27 novembro, 2001

O descobridor dos sete bares - 2
O velho Dauphine
O Dauphine (pronunciávamos Delfine) ficava na esquina da Rua Barão de Ipanema - que fica em Copacabana - com aquela primeira paralela a partir da praia, que se não me falha a memória (ela falha) se chama Aires Saldanha. Bebia pelo menos duas vezes por semana o excelente chope da casa, invariavelmente arrematado com uma pizza cuja muzzarela era capaz de atrair até mouse de computador, se me permitem o trocadilho. Era mais um daqueles bares onde Paulo Nei e sua turma conheciam do gerente até o proprietário, passando obviamente pelos garçons e de quebra dando um "oi" para o flanelinha.

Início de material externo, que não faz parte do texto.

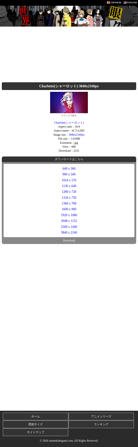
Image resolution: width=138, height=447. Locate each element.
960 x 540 (69, 174)
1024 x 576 (69, 180)
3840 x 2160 (69, 232)
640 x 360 (69, 168)
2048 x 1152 (69, 221)
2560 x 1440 (69, 227)
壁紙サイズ (35, 424)
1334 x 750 (69, 197)
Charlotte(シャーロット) (69, 122)
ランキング (101, 424)
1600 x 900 (69, 209)
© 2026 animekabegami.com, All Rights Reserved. (69, 440)
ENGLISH (130, 2)
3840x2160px (76, 134)
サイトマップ (35, 432)
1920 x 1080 (69, 215)
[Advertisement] (69, 53)
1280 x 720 (69, 191)
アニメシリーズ (101, 416)
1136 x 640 (69, 186)
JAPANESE (114, 2)
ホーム (35, 416)
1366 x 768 (69, 203)
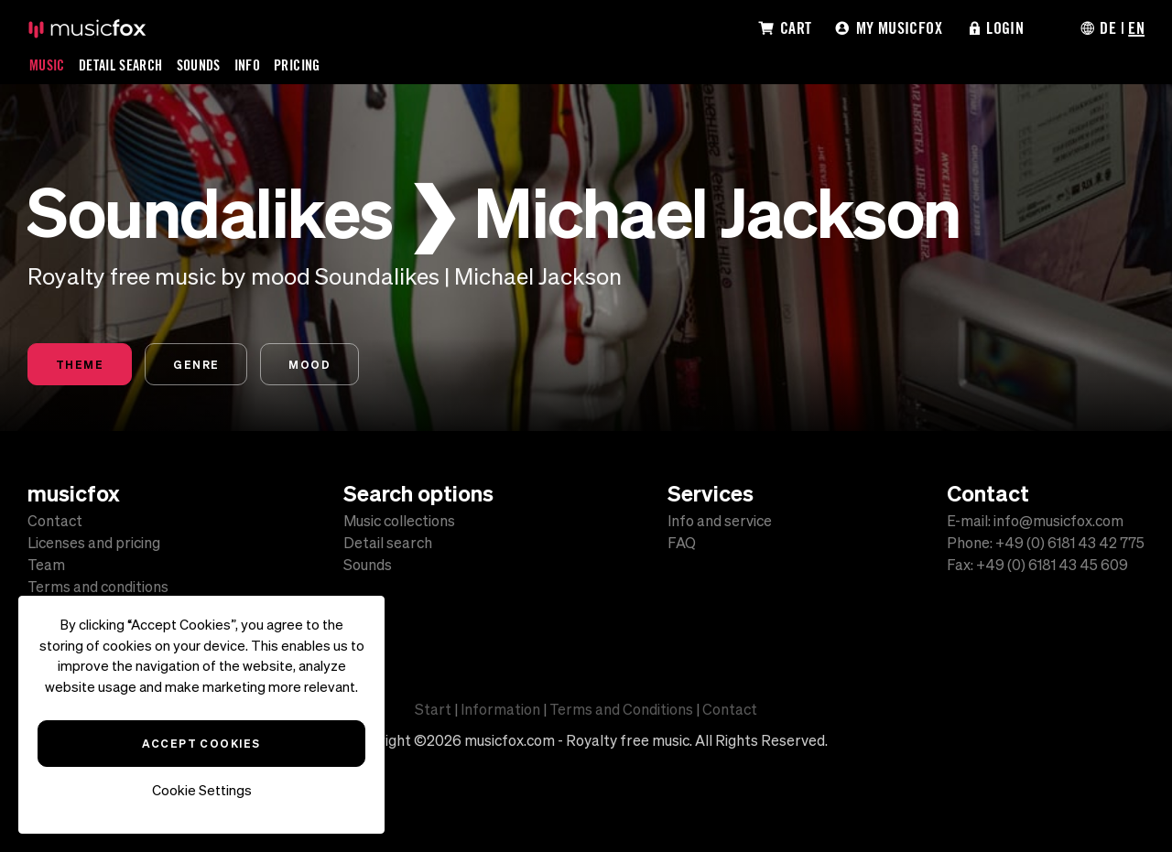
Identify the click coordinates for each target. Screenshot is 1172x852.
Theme (79, 364)
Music (47, 65)
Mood (309, 364)
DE (1108, 27)
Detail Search (121, 65)
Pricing (297, 65)
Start (433, 709)
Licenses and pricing (93, 542)
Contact (54, 520)
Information (500, 709)
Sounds (199, 65)
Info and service (719, 520)
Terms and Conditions (621, 709)
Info (247, 65)
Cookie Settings (202, 790)
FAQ (681, 542)
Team (46, 564)
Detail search (387, 542)
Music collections (399, 520)
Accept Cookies (201, 743)
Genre (196, 364)
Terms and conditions (97, 586)
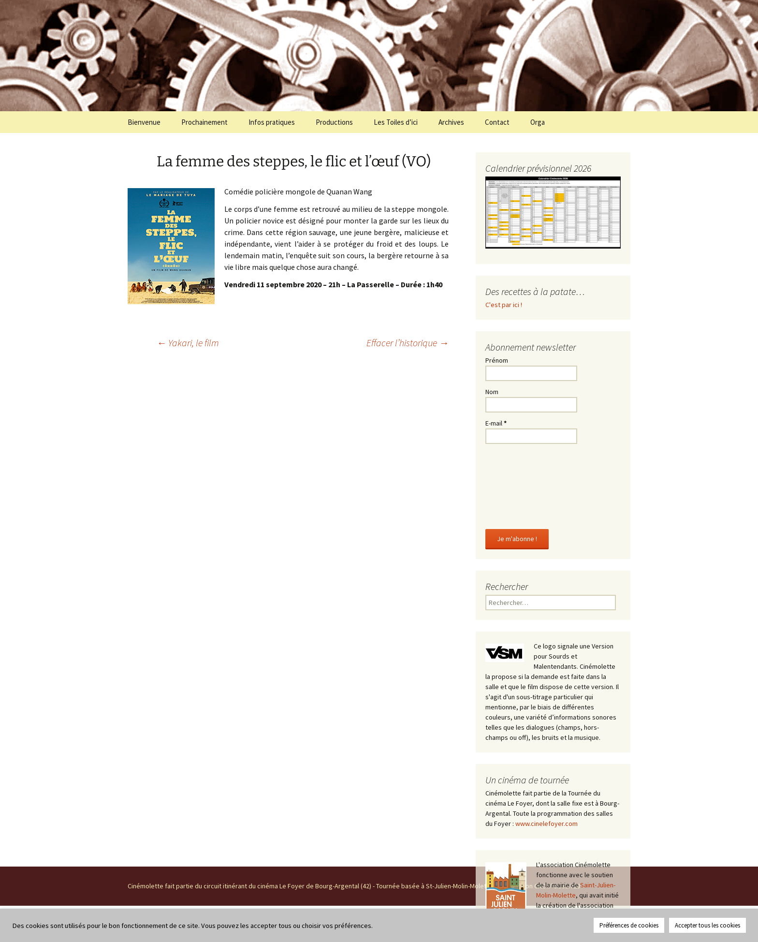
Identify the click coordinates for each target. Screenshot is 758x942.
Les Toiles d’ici (396, 122)
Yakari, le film (188, 343)
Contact (497, 122)
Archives (451, 122)
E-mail (496, 423)
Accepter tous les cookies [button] (707, 925)
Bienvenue (144, 122)
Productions (334, 122)
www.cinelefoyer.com (546, 823)
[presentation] (525, 484)
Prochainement (204, 122)
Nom (491, 391)
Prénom (496, 360)
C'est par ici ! (503, 304)
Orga (537, 122)
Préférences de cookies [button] (628, 925)
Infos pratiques (271, 122)
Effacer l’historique (407, 343)
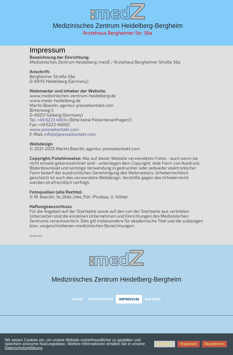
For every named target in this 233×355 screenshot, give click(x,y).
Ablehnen (165, 344)
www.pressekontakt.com (54, 129)
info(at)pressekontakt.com (70, 134)
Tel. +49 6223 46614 (49, 119)
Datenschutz (100, 299)
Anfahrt (153, 299)
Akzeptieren (214, 344)
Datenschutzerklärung (23, 348)
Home (77, 299)
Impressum (129, 299)
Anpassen (188, 344)
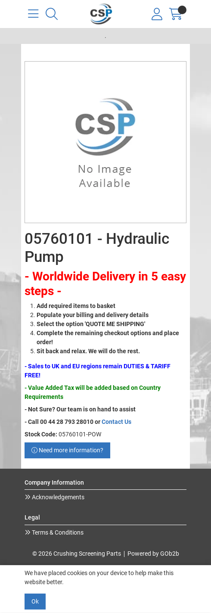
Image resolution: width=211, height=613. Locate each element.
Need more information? (67, 450)
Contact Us (116, 421)
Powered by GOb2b (153, 553)
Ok (35, 601)
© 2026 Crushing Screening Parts (76, 553)
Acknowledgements (57, 497)
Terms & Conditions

Não raro, depois de uma carraspana dos infernos no Dauphine, íamos aterrissar no Mondego, eu e a turma lá de Copacabana que misturava pessoal que gostava da UDR com uma outra galera petista - o que só provava que a cachaça boa não tem cor e muito menos partido. O Mondego ainda existe, até hoje, ali na Avenida Atlântica, perene, como se vivesse apenas para que gastemos menos uma lágrima na hora de recordar.
Mas o Dauphine hoje não é sequer um retrato na parede. Passando por ali dia desses me lembrei daqueles dias de 1989, pré-campanha eleitoral, todo mundo pensando em mudança (e de fato o Brasil mudou), acho que sequer existia celular para nos achar no meio do porre, internet não era nem sonho, e o que a gente fazia, bem, vocês sabem, era beber.
Noite após noite, os porres acabavam com vômitos mútuos, garçons impacientes para ir embora, contas confusas e juras de amizade eterna. Alguns daqueles com quem eu bebia, eu não vejo há pelo menos dez anos.
O Dauphine é isso: uma prova da minha velhice - mas nunca de maturidade. Quando a gente diz que não vê alguém há mais de dez anos, e quando alguém pergunta de onde você conhece esse alguém, e você responde, "de um bar que não existe mais", bom, dá um nó na garganta.
A juventude escorria por aqueles copos amarelos, sem dúvida. Apesar de todos serem completamente loucos por mulher, todos passavam as noites em claro e em paz de espírito, plenos em sua solidão, sem lamento ou recordação - ainda não se tinha vivido, ainda não se tinha morrido.
Hoje, algo já morreu - nem que seja o Dauphine.